- **Tarefa**
Atualize o trecho do relato sobre a perda de uma tia que começa nas palavras "Naquele momento não" e termina após "saber e partilhar.". Nele, troque "profundidade" por "dimensão".

═════ Texto fornecido ═════

Tempos atrás num momento difícil de nossas vidas, por conta do falecimento de uma tia muito querida, vi minha mãe que estava sempre calma e preparada para nos amparar, desabar em lágrimas desconsoladas...
Naquela hora eu não tinha o que falar, não tinha nenhuma palavra de consolo e de amparo, afinal eu também estava dolorida com a perda de uma pessoa tão querida e de boas lembranças.
Passado alguns momentos de choro convulsivo, minha mãe se acalmou e ficou silente durante muito tempo, observando com ternura aquele corpo que um dia fora alegre e cheio de vida e que sempre tinha uma palavra carinhosa e um sorriso meigo quando nos recebia em sua casa, que sempre cheirava bolo de laranja fresquinho.
Após o sepultamento, a caminho de casa, minha mãe, repentinamente pediu desculpas por não ter contido o choro e explicou que fora tomada por lembranças que agora somente ela lembraria, afinal havia perdido sua última referência.
Naquele momento não consegui alcançar a profundidade de suas palavras e de sua amargura na maneira de falar.
Algumas outras vezes conversamos a respeito e aos poucos fui entendendo como essa referência faz falta quando percebemos que nossa história só pode ser relembrada e contada por nós mesmo, sem poder compartilhar de detalhes e de fatos que só algumas pessoas que conosco conviveram poderiam saber e partilhar.

═════ Dados fornecidos ═════

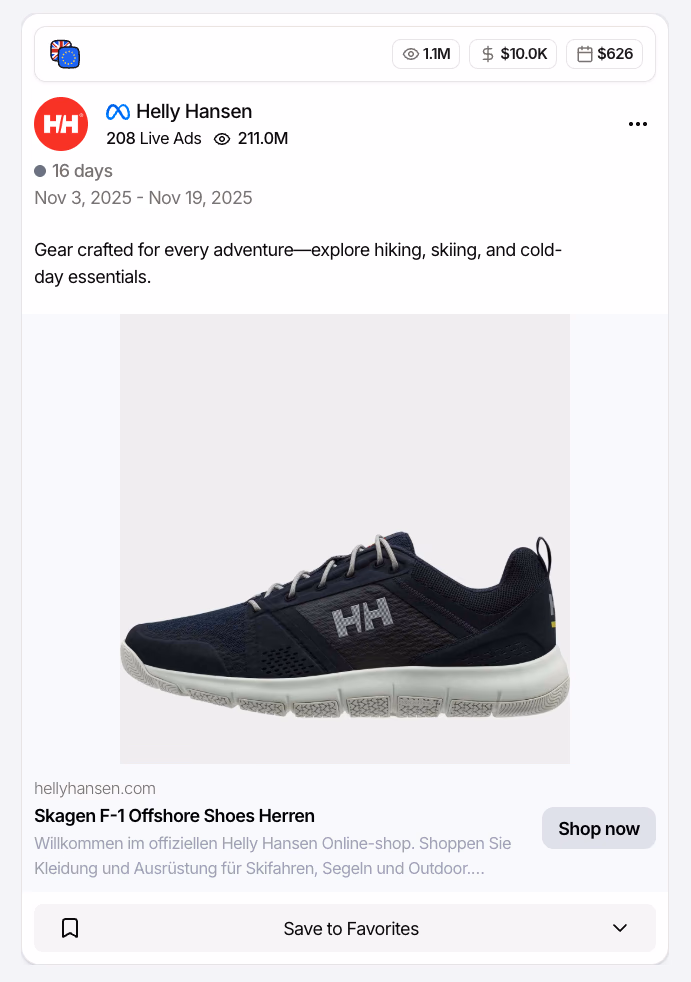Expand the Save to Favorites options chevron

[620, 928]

═════
═════ Dados fornecidos ═════

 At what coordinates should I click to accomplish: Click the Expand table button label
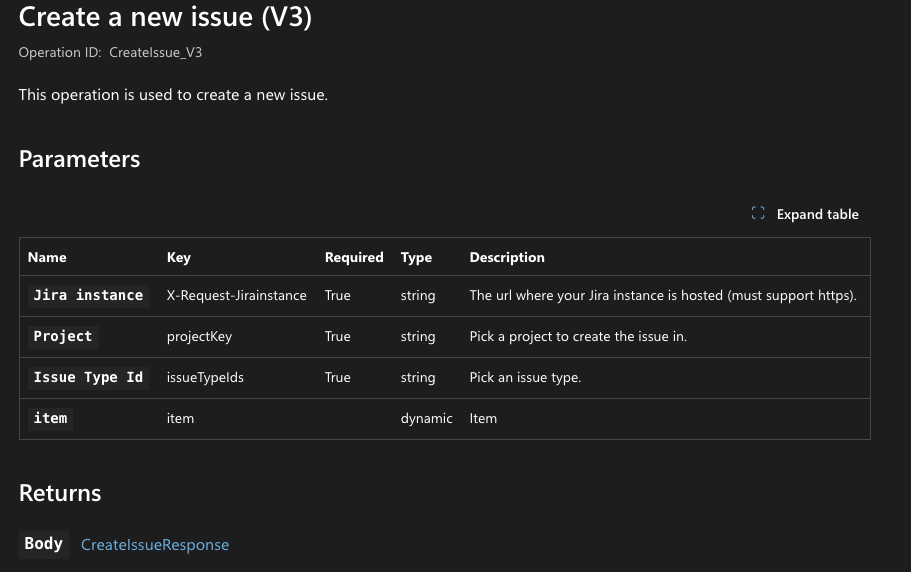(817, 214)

═════

- **Resposta correta**
Naquele momento não consegui alcançar a dimensão de suas palavras e de sua amargura na maneira de falar.
Algumas outras vezes conversamos a respeito e aos poucos fui entendendo como essa referência faz falta quando percebemos que nossa história só pode ser relembrada e contada por nós mesmo, sem poder compartilhar de detalhes e de fatos que só algumas pessoas que conosco conviveram poderiam saber e partilhar.